About this task: With nothing added or dropped, copy the data that follows exactly.

Stored records:
Segment Open

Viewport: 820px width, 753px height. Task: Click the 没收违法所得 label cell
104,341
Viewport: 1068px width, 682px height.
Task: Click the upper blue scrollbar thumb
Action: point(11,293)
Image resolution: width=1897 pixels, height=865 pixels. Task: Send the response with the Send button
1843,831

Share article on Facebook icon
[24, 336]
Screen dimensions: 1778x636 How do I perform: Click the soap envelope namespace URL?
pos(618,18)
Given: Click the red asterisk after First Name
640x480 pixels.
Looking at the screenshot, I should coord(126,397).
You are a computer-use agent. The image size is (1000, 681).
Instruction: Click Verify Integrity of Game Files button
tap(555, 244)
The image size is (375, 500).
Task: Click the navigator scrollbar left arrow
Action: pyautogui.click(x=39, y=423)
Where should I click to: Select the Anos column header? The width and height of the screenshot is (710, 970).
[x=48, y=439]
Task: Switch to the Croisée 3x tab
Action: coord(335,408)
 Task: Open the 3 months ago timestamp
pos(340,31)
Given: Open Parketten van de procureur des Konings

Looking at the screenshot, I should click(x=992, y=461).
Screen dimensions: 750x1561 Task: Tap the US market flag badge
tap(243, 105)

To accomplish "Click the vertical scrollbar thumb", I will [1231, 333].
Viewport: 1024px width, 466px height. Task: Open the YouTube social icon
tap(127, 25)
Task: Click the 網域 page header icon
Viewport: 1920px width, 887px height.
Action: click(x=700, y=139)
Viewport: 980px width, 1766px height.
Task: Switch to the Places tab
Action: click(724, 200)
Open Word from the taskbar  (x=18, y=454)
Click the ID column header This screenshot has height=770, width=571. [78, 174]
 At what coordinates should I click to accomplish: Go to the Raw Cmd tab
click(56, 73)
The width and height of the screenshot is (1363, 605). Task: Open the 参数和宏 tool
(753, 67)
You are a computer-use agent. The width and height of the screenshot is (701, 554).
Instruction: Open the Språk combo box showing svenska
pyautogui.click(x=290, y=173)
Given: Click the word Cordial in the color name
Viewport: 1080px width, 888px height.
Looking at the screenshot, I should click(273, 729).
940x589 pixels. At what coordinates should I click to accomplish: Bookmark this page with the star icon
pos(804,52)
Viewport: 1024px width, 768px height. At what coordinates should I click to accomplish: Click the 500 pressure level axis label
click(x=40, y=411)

Segment Closed

Reply:
Viewport: 820px width, 753px height. Task: Click the 没收违法所得 label cell
104,341
Viewport: 1068px width, 682px height.
Task: Click the upper blue scrollbar thumb
Action: point(11,293)
Image resolution: width=1897 pixels, height=865 pixels. Task: Send the response with the Send button
1843,831

Share article on Facebook icon
[24, 336]
Screen dimensions: 1778x636 How do I perform: Click the soap envelope namespace URL?
pos(618,18)
Given: Click the red asterisk after First Name
640x480 pixels.
Looking at the screenshot, I should coord(126,397).
You are a computer-use agent. The image size is (1000, 681).
Instruction: Click Verify Integrity of Game Files button
tap(555, 244)
The image size is (375, 500).
Task: Click the navigator scrollbar left arrow
Action: pyautogui.click(x=39, y=423)
Where should I click to: Select the Anos column header? The width and height of the screenshot is (710, 970).
[x=48, y=439]
Task: Switch to the Croisée 3x tab
Action: coord(335,408)
 Task: Open the 3 months ago timestamp
pos(340,31)
Given: Open Parketten van de procureur des Konings

Looking at the screenshot, I should click(x=992, y=461).
Screen dimensions: 750x1561 Task: Tap the US market flag badge
tap(243, 105)

To accomplish "Click the vertical scrollbar thumb", I will [1231, 333].
Viewport: 1024px width, 466px height. Task: Open the YouTube social icon
tap(127, 25)
Task: Click the 網域 page header icon
Viewport: 1920px width, 887px height.
Action: click(x=700, y=139)
Viewport: 980px width, 1766px height.
Task: Switch to the Places tab
Action: click(724, 200)
Open Word from the taskbar  (x=18, y=454)
Click the ID column header This screenshot has height=770, width=571. [78, 174]
 At what coordinates should I click to accomplish: Go to the Raw Cmd tab
click(56, 73)
The width and height of the screenshot is (1363, 605). Task: Open the 参数和宏 tool
(753, 67)
You are a computer-use agent. The width and height of the screenshot is (701, 554).
Instruction: Open the Språk combo box showing svenska
pyautogui.click(x=290, y=173)
Given: Click the word Cordial in the color name
Viewport: 1080px width, 888px height.
Looking at the screenshot, I should click(273, 729).
940x589 pixels. At what coordinates should I click to accomplish: Bookmark this page with the star icon
pos(804,52)
Viewport: 1024px width, 768px height. At what coordinates should I click to accomplish: Click the 500 pressure level axis label
click(x=40, y=411)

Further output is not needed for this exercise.